There is some overlap between the databases but every database also has unique content. Help guides are available within the Discover record for individual databases.

Key databases:
  • CINAHL: an authoritative source within the field of nursing and allied health. CINAHL allows you to search using a combination of free text (or keyword) and thesaurus terms (known as CINAHL headings) to produce precise results. Option to limit to peer review material, link out to full text articles and search other EBSCO databases including MEDLINE.
  • AMED: an alternative medicine database for physicians, therapists, medical researchers and clinicians looking to learn more about alternative treatments.
  • ProQuest Nursing and Allied Health: reliable information covering nursing, allied health, alternative and complementary medicine. Easy to use and provides access to full text for a range of sources. Functionality to search this individual database or across a collection of health related databases including ProQuest Health and Medical Collection.
  • Web of Science: easy to use, high quality sources of scientific research including health and medicine. Functionality to search within a set of results. You can also view the number of times an article has been cited and the journal impact factor.
  • PEDro: evidence database of randomised trials, systematic reviews and clinical practice guidelines in physiotherapy.
  • Physical Education Index: particularly useful for physiotherapy – subjects include: sport sociology or psychology, sport law, kinesiology, motor learning, recreation, standardized fitness tests, sports equipment, business and marketing, coaching and training.
  • OT Seeker: contains abstracts of systematic reviews, randomised controlled trials and other resources relevant to occupational therapy interventions.
  • Social Care Online: the UK's largest database of information and research on all aspects of social care and social work. It includes legislation, government documents, practice and guidance, systematic reviews, UK grey (informally-published) literature, reports, and journal articles.
  • Anatomy TV: image databank providing 3D anatomical pictures with physiology and clinical content. These can be rotated and layers can be removed to expose underlying structures. Includes quizzes and activities to test your learning.

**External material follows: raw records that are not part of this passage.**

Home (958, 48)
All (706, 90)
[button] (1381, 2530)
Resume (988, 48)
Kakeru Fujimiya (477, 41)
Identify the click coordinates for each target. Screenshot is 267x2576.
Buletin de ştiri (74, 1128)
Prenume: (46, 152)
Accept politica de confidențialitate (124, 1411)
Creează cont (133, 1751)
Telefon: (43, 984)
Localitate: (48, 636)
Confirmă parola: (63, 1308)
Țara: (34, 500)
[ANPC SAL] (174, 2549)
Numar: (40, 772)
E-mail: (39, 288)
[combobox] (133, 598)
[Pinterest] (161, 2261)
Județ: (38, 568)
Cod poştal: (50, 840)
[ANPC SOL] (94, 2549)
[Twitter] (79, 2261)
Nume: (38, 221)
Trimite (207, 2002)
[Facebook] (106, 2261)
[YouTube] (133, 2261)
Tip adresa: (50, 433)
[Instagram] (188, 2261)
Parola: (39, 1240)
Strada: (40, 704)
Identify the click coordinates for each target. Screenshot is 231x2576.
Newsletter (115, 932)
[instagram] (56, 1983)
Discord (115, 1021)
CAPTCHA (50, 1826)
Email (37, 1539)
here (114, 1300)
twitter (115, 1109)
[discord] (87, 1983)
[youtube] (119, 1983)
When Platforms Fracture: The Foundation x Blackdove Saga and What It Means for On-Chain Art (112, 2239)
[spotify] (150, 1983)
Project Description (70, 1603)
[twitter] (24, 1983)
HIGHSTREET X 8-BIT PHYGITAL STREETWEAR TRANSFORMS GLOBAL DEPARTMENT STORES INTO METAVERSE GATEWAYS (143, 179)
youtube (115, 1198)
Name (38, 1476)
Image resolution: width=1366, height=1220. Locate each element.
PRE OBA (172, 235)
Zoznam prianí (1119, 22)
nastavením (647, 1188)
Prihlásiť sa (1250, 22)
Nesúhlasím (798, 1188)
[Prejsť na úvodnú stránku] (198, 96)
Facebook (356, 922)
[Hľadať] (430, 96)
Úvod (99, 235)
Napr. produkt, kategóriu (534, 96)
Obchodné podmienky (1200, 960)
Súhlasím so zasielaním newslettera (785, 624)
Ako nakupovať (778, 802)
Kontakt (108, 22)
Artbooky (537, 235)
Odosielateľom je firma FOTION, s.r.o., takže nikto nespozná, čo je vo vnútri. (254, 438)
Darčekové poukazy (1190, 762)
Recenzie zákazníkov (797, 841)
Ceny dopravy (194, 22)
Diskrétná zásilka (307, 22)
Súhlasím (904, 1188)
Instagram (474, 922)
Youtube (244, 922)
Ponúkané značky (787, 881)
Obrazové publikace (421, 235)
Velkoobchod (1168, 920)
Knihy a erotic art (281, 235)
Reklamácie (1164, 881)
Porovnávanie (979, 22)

A full list of all the databases we subscribe to is available from the Database A-Z.

Websites

Websites can offer a range of useful information that may be difficult to find elsewhere such as clinical guidelines, policy documents, statistics and so on.

Consider using the websites of professional bodies like the Royal College of Occupational Therapists, Chartered Society of Physiotherapy and the British Chiropody and Podiatry Association (BCPA). Also, public or government bodies like Health Improvement Scotland, research centres like The Nursing, Midwifery and Allied Health Professions Research Unit (NMAHP-RU), and blogs like Evidently Cochrane.

With such a wide variety available you need to ensure that the sites you are using are trustworthy. We provide guidance on evaluating websites.